# TASK STATEMENT
Continue the biography of hockey player John Quilty, picking up after its final sentence.

# SELECTION

· · · · · · ·

John Francis Quilty (January 21, 1921 – September 12, 1969) was a Canadian professional ice hockey centre. He played 125 games in the National Hockey League (NHL) playing for the Montreal Canadiens and Boston Bruins. He was awarded the Calder Memorial Trophy in 1941, as the rookie of the year in the NHL. He was the son of Silver Quilty.

Biography
Quilty was born in Ottawa, Ontario. He played junior hockey with Glebe Collegiate and the Ottawa St. Pats of the Ottawa City Hockey League. He became a professional with the Montreal Canadiens in 1940-41. Quilty recorded 34 points in 48 games and was awarded the Calder Memorial Trophy. After two seasons with the Canadiens, he joined the Royal Canadian Air Force where he kept active in hockey playing on RCAF teams in Toronto and Vancouver. In 1946-47, Quilty returned with the Canadiens. He played three games with the Canadiens while also playing in the American Hockey League with the Springfield Indians and the Buffalo Bisons. Quilty played part of the 1947-48 season with the Canadiens before being traded to the Boston Bruins. He suffered a compound fracture of his leg after six games with Boston and did not return to the NHL again.

· · · · · · ·

# INFORMATION SHOWN
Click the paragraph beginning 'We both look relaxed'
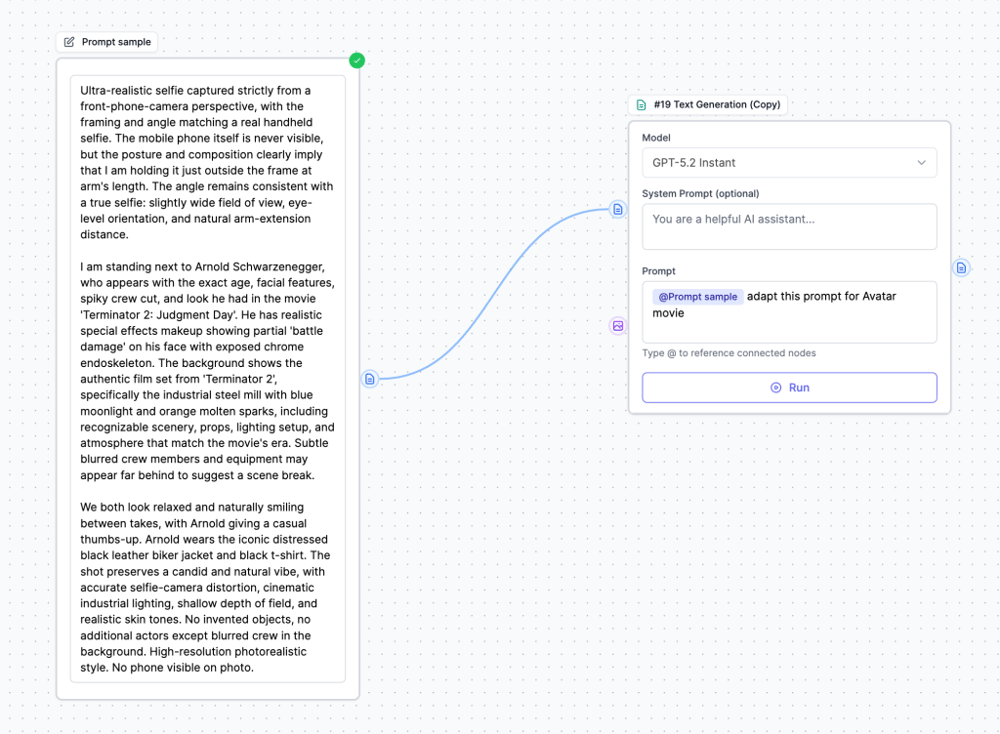Screen dimensions: 1000x734 click(207, 587)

· · · · · · ·

# RESPONSE TO THIS TASK
Quilty played senior hockey for one season afterward for the North Sydney Victorias. In 1949-50, he joined the Ottawa RCAF Flyers for two seasons before joining the Ottawa Senators in the Quebec Senior Hockey League. Quilty would remain with the Senators until 1951-52 when he signed on with the Renfrew Millionaires of the East Coast Senior Hockey League. He was named the MVP of the ECSHL that year before retiring.

Quilty grew up watching the original Ottawa Senators play at home, was the light-heavyweight boxing champion of the Ottawa Valley in 1939. He was the son of Silver Quilty, a past president of the Canadian Amateur Hockey Association, and Canadian Football Hall of Fame inductee.

Quilty died suddenly at his home in Ottawa on September 12, 1969, at age of 48. He was posthumously inducted into the Ottawa Sports Hall of Fame.

Awards and achievements
Calder Memorial Trophy winner in 1941.
Selected as ECSHL MVP in 1952.
Inducted into the Ottawa Sports Hall of Fame in 1991.

Career statistics

Transactions
 November 19, 1946 - Traded to the Springfield Indians by the Montreal Canadiens (Buffalo Bisons).
 March 3, 1947 - Traded to the Montreal Canadiens by the Springfield Indians for cash.
 December 16, 1947 - Traded to the Boston Bruins by the Montreal Canadiens with Jimmy Peters for Joe Carveth.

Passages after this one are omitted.